1 hour ago 6 sources positive

Key takeaways:

  • Bitcoin ETF flows show profit-taking, not conviction, challenging the CPI-driven rally's durability.
  • Overbought conditions and a 2018 fractal warn of a possible bull trap near $65,000.
  • Softening inflation diverges from 2018, offering a chance to break the bearish pattern.

Bitcoin surged to a three-week high of $65,000 after the U.S. Consumer Price Index for June came in below expectations, showing a 3.5% year-over-year increase compared to the anticipated decline from May's 4.2%. The softer inflation data ignited a sharp rally across the crypto market, with the total market capitalization adding over $60 billion in a single day to reach $2.28 trillion.

Ethereum climbed toward $1,900, while altcoins broadly turned green. ZEC led large-cap gainers with a 9% rise above $550, while LINK and HYPE added around 5%. Notably, Pi Network’s PI token, which had been plumbing consecutive all-time lows, staged a dramatic 16% bounce from a low of $0.07 to trade above $0.085.

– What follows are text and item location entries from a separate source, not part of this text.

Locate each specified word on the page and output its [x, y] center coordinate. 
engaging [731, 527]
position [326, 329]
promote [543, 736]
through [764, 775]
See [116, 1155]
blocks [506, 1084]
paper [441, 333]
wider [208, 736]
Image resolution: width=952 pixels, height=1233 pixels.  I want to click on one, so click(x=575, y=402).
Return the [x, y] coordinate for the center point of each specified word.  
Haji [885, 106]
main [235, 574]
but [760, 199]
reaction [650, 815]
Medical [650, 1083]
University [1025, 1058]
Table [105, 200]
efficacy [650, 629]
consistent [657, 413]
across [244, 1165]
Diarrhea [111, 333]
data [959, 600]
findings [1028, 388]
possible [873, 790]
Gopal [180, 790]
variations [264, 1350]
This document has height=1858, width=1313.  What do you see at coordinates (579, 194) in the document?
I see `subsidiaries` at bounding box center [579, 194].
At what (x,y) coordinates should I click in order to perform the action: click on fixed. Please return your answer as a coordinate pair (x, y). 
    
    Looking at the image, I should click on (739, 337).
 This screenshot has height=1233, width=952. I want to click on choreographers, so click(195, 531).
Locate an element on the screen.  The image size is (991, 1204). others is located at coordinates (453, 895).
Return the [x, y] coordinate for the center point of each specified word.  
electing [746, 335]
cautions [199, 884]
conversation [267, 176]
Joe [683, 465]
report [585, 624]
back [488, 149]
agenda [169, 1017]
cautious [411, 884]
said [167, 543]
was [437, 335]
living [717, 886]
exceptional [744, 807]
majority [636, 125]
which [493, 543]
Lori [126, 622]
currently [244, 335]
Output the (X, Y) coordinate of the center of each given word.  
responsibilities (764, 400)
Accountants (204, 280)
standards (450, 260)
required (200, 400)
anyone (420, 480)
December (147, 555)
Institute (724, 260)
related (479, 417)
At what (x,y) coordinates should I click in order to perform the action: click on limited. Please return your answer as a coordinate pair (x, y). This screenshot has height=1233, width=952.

However, the rally faces headwinds from a technical pattern that bears a striking resemblance to the summer of 2018. Analyst Benjamin Cowen highlighted that Bitcoin’s weekly price structure has followed the same sequence: two green weeks, a red week into the CPI release, and a bounce. In 2018, that pattern topped out in late July or early August before reversing all gains by September. Cowen cautioned that the current setup could see a similar outcome if history repeats.

Additional pressure comes from an overbought RSI reading of 76 on the 30-minute chart, signaling the move was swift and may be due for a pullback. Spot Bitcoin ETFs, a new factor absent in 2018, added to the uncertainty. After breaking an eight-week outflow streak with a $197 million net inflow, the complex reversed sharply with a $424.7 million outflow on July 13, the largest single-day drain in weeks. This whipsaw suggests institutional flows are not yet stable enough to support a sustained bounce.

The rate backdrop also differs: the 2018 analog occurred mid-hiking-cycle, whereas current softening inflation may shift Fed policy. Market participants now eye the July CPI release in mid-August to gauge whether the disinflation trend holds and whether Bitcoin’s price structure continues to track the 2018 template.